The rise of green renewable energy sources have fueled concerns about safety, reliability, and resiliency from both cyber and physical attacks. Each source is a point of contact to the greater power grid—a number of electric vehicles charging, for example, could be attacked and used to reach the power grid of an entire city.
The power grid supports all critical infrastructure, including oil, natural gas, water, health, transportation, telecommunications, and financial services, which makes protecting it of paramount importance to our nation’s wellbeing.
“We will work to make distributed energy resources, like electric vehicles and HVAC units in buildings, more secure from cyberattacks, while also decreasing vulnerabilities to the power grid,” said Sibin Mohan, ITI and computer science research assistant professor and lead PI at the University of Illinois.
Mohan and his team, including Chaitra Niddodi, a computer science graduate student, are first developing models for ideal operation of many energy systems, including the electric vehicle, and the best practices of how they should connect to the power grid for information and electricity transfer.

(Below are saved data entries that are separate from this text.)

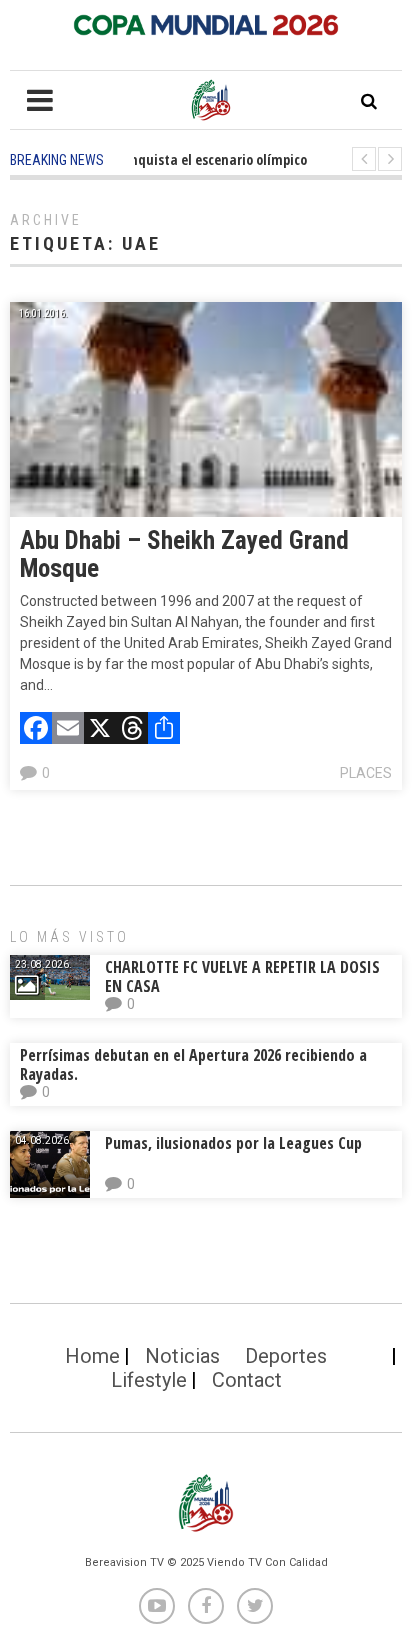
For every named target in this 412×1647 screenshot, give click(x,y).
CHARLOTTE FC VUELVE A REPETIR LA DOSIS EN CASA (242, 976)
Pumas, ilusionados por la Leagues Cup (233, 1143)
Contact (247, 1380)
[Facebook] (36, 730)
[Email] (68, 730)
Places (366, 773)
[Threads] (132, 730)
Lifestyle (149, 1380)
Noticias (182, 1356)
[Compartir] (164, 730)
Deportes (286, 1356)
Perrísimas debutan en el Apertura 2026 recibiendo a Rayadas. (193, 1064)
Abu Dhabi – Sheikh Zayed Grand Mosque (184, 554)
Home (92, 1356)
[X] (100, 730)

“The models will aid in understanding how solar farms, buildings, electric vehicles, and more operate individually, but we’ll also need to understand how they all work together to develop effective cybersecurity strategies,” said Mohan.

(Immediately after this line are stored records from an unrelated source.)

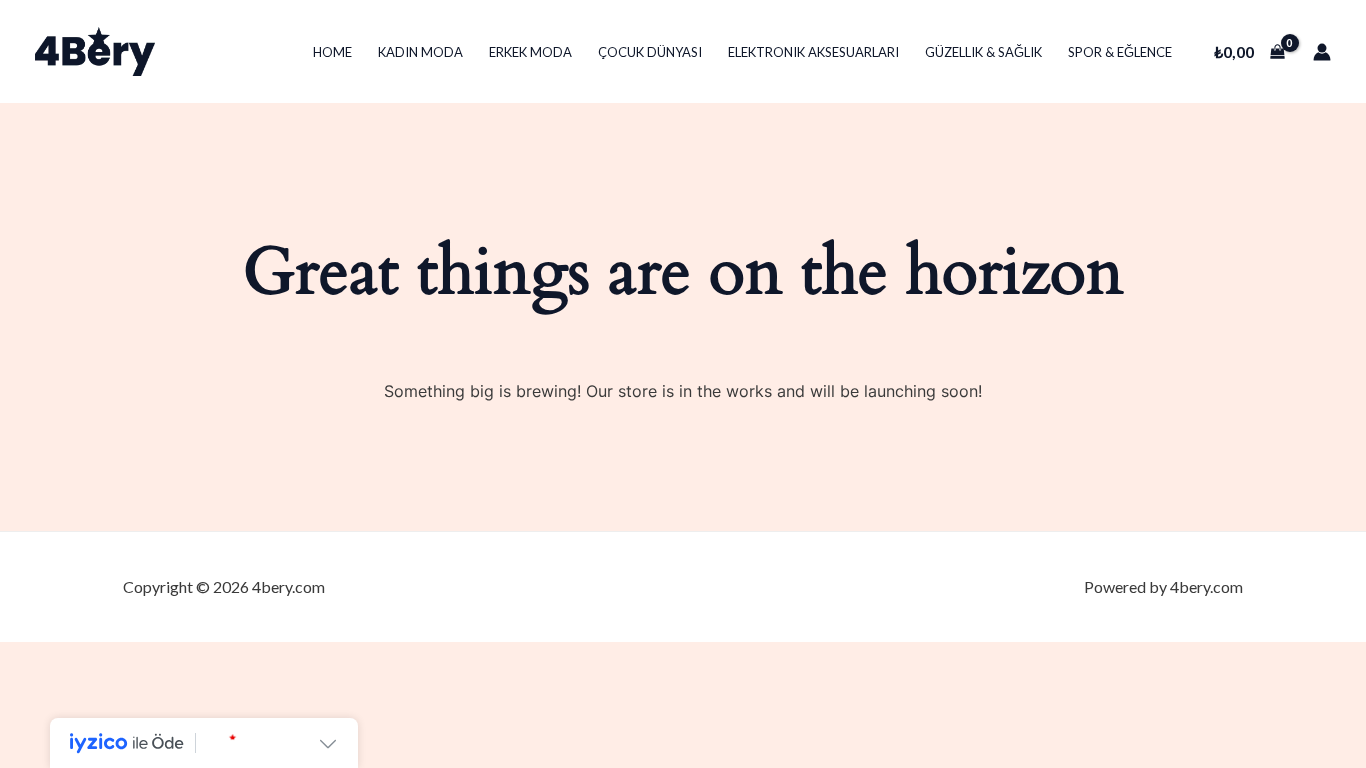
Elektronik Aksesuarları (813, 52)
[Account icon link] (1322, 52)
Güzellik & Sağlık (983, 52)
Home (332, 52)
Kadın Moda (420, 52)
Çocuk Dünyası (650, 52)
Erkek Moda (530, 52)
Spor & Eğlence (1120, 52)
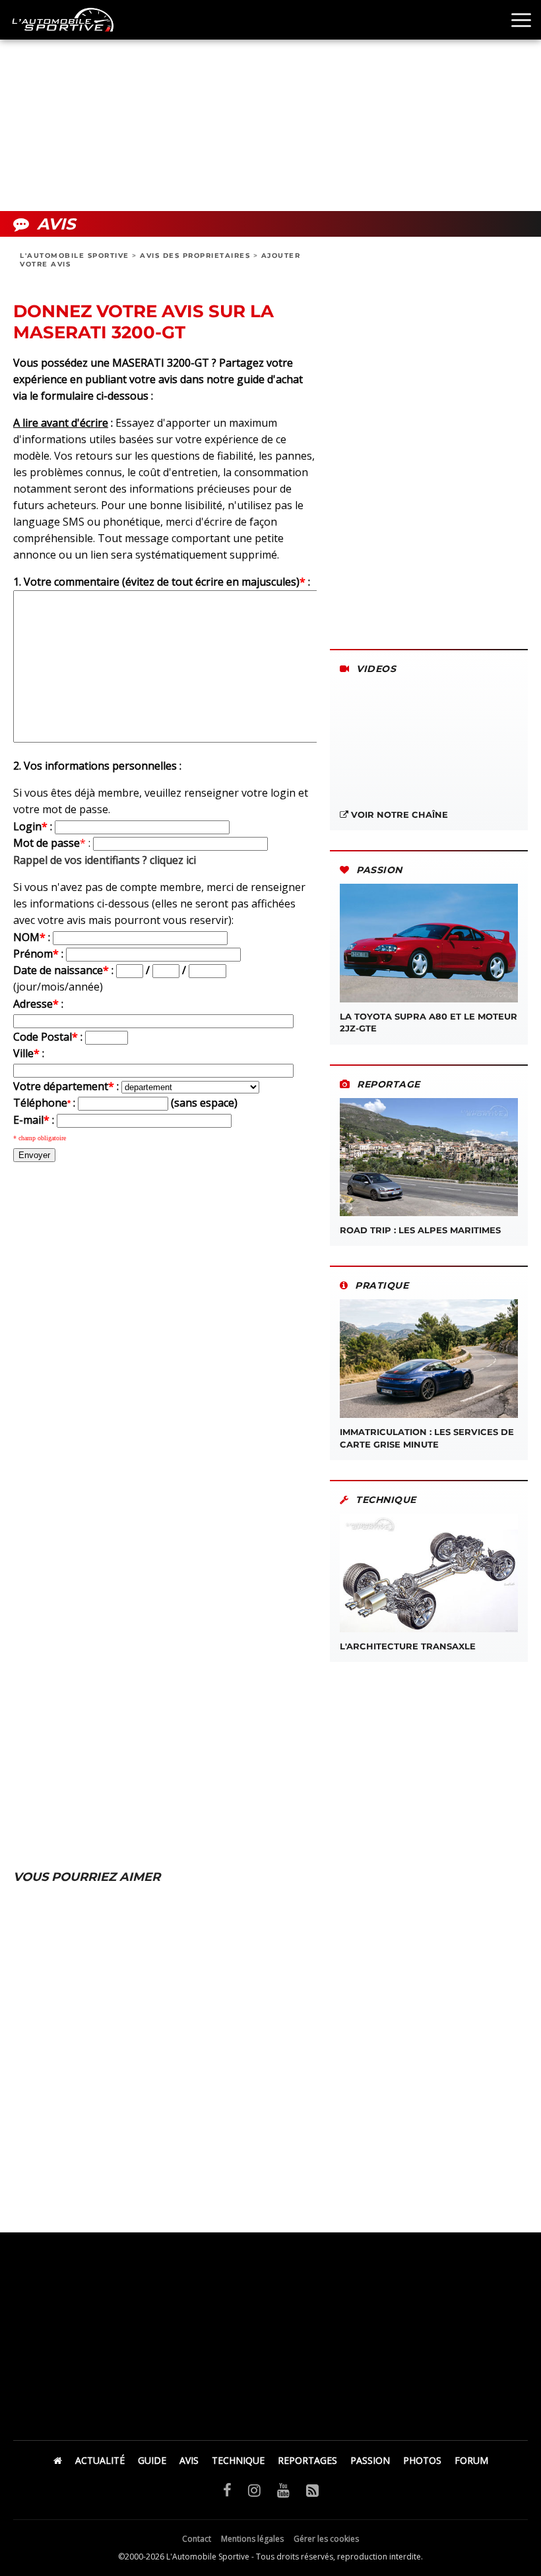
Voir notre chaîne (398, 814)
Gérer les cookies (326, 2538)
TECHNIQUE (238, 2460)
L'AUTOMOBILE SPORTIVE (74, 255)
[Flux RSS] (312, 2489)
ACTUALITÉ (100, 2460)
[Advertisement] (270, 105)
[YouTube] (283, 2489)
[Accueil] (57, 2460)
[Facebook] (227, 2489)
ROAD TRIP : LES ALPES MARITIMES (420, 1230)
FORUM (471, 2460)
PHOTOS (422, 2460)
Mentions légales (252, 2538)
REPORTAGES (307, 2460)
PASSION (370, 2460)
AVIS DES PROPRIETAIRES (195, 255)
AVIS (189, 2460)
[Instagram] (254, 2489)
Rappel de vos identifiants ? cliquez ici (104, 860)
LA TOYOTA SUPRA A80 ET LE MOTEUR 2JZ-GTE (428, 1022)
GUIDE (152, 2460)
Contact (196, 2538)
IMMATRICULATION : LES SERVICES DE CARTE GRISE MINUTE (427, 1437)
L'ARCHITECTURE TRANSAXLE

Once the researchers develop models for how the systems work, they can develop techniques that detect anomalies and vulnerabilities, which will enhance building and grid resiliency to cyberattacks and improve reliability.
Additionally, they will build a software and hardware platform that detects issues as soon as they happen and raise an alarm, or revert to a back-up system that is known to be safe so no further damage can occur.
The team, which includes ITI and ECE Assistant Professor Hao Zhu and ITI Associate Director of Technology Tim Yardley, also aims to provide nonintrusive options to enhance cybersecurity for systems already in place.
“We’ll first tackle specific systems, like electric vehicles, but the techniques to improve resiliency against attacks can inform a variety of different domains,” said Mohan. “The goal is to protect as many types of emerging and existing renewable energy sources as we can.”